*Task requirements*. Output the rows starting at the line that contains "The height and width of the screenshot is (1280, 2576)." and ending at the line that contains "The height and width of the screenshot is (1000, 563).", both included, exactly as they appear.

[Item coordinate data]
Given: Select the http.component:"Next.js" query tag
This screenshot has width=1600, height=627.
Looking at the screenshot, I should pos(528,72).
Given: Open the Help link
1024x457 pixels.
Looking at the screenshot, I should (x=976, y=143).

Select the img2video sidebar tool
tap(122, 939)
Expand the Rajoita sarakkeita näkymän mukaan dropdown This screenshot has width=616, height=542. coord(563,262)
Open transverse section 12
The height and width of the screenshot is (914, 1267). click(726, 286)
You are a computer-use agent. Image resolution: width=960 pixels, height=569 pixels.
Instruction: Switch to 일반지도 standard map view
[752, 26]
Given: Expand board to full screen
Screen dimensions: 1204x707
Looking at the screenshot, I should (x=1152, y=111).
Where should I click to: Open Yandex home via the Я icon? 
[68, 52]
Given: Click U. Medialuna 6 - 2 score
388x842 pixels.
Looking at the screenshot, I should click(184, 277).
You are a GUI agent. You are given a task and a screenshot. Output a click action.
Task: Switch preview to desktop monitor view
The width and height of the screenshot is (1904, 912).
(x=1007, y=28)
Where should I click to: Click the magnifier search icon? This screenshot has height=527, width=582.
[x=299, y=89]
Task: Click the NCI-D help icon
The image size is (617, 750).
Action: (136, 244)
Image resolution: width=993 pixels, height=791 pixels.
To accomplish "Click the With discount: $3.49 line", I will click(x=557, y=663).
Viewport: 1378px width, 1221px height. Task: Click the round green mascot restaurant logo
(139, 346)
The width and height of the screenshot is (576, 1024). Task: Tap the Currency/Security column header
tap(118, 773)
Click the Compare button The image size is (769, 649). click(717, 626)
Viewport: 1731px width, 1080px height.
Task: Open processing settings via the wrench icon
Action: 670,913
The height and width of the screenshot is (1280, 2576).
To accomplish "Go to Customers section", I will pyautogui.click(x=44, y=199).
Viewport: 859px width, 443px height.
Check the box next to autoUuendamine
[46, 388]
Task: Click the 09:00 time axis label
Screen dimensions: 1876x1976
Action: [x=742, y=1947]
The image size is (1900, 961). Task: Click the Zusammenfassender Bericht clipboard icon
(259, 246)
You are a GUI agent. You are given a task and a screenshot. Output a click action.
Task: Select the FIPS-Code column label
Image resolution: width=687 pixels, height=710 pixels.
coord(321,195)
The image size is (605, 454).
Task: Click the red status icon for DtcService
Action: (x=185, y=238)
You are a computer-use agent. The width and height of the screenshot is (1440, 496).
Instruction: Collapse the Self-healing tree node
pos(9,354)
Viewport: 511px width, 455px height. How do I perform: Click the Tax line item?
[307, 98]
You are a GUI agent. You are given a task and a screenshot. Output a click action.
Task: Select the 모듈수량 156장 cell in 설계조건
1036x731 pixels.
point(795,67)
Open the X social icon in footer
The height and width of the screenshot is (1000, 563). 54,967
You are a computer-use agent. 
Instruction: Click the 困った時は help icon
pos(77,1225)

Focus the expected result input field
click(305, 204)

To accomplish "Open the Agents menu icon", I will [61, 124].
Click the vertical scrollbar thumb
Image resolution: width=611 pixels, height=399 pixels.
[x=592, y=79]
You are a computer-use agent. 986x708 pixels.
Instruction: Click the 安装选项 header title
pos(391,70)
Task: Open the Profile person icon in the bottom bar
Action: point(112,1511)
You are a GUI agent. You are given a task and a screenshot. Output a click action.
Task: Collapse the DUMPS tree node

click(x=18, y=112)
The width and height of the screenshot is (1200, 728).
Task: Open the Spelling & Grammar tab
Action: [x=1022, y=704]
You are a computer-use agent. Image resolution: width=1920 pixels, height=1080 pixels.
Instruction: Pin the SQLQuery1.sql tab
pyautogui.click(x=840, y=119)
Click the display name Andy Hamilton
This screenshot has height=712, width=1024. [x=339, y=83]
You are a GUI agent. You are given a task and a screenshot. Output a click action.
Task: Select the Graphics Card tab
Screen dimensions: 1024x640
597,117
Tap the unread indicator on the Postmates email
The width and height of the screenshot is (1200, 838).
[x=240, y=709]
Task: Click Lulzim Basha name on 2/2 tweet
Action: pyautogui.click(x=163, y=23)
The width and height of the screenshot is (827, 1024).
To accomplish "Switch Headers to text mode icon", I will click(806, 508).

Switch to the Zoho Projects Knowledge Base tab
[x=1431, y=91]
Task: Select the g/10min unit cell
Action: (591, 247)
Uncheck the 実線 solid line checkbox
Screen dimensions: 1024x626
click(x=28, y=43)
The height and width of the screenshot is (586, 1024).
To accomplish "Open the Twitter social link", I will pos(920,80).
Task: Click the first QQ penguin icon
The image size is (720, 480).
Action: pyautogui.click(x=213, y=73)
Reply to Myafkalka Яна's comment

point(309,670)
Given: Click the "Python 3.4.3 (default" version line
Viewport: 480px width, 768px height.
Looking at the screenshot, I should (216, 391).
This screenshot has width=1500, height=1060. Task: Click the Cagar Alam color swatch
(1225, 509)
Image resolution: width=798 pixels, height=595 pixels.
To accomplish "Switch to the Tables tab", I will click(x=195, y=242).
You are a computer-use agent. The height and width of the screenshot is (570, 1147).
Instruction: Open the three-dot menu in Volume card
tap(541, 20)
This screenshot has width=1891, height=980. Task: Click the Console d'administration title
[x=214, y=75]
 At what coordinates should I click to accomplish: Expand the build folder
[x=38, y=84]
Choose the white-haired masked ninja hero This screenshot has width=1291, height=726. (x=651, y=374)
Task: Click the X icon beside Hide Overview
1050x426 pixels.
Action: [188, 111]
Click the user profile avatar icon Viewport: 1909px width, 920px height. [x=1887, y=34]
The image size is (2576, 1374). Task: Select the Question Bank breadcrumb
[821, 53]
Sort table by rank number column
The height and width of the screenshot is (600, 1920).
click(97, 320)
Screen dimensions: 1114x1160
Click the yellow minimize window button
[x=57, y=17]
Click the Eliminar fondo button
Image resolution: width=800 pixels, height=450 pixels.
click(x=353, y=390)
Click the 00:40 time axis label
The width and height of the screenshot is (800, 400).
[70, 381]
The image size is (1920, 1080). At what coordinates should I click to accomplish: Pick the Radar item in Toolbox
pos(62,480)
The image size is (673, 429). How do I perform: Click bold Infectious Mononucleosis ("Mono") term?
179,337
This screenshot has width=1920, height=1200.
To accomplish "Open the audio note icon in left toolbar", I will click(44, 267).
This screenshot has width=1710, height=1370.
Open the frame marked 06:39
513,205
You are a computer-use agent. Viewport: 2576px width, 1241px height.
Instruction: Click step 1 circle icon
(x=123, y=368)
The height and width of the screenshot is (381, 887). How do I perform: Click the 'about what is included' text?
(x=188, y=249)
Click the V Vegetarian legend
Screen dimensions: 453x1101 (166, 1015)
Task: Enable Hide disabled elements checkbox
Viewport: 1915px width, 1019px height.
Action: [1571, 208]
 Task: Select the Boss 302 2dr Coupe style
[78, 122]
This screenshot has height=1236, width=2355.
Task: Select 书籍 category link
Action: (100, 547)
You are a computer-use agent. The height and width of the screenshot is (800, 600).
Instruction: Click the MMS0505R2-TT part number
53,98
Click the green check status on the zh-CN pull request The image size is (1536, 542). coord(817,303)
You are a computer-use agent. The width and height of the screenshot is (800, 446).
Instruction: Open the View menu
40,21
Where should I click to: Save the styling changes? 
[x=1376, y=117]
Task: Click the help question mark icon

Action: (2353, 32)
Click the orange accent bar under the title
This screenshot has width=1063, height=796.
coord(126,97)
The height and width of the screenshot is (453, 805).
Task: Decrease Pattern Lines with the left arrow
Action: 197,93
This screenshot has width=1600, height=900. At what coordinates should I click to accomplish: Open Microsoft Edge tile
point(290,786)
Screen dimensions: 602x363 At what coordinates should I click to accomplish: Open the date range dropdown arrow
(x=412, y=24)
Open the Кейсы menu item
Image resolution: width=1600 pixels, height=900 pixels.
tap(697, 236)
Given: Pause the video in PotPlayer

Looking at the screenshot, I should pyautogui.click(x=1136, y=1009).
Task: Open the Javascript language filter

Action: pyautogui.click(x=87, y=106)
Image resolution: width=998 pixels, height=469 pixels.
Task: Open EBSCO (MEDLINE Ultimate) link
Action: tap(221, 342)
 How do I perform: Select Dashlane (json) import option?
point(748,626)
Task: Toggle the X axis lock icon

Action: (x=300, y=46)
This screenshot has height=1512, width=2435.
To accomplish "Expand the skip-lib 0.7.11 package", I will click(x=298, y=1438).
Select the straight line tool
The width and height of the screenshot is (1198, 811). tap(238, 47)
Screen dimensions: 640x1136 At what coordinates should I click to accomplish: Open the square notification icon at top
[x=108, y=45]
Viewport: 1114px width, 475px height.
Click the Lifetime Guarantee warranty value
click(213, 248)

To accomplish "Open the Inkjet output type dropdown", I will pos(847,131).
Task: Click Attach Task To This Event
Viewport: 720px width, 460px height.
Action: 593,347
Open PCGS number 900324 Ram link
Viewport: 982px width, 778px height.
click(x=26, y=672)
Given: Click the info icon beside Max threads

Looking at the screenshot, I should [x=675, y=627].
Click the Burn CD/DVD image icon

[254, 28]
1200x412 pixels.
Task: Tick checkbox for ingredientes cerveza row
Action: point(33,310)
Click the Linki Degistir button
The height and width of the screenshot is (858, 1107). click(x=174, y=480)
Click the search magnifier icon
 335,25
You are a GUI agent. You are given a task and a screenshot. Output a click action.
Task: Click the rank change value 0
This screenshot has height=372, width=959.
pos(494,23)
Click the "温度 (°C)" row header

*Result of the task*.
The height and width of the screenshot is (1280, 2576).
To accomplish "Go to Customers section", I will pyautogui.click(x=44, y=199).
Viewport: 859px width, 443px height.
Check the box next to autoUuendamine
[46, 388]
Task: Click the 09:00 time axis label
Screen dimensions: 1876x1976
Action: [x=742, y=1947]
The image size is (1900, 961). Task: Click the Zusammenfassender Bericht clipboard icon
(259, 246)
You are a GUI agent. You are given a task and a screenshot. Output a click action.
Task: Select the FIPS-Code column label
Image resolution: width=687 pixels, height=710 pixels.
coord(321,195)
The image size is (605, 454).
Task: Click the red status icon for DtcService
Action: (x=185, y=238)
You are a computer-use agent. The width and height of the screenshot is (1440, 496).
Instruction: Collapse the Self-healing tree node
pos(9,354)
Viewport: 511px width, 455px height. How do I perform: Click the Tax line item?
[307, 98]
You are a GUI agent. You are given a task and a screenshot. Output a click action.
Task: Select the 모듈수량 156장 cell in 설계조건
1036x731 pixels.
point(795,67)
Open the X social icon in footer
The height and width of the screenshot is (1000, 563). 54,967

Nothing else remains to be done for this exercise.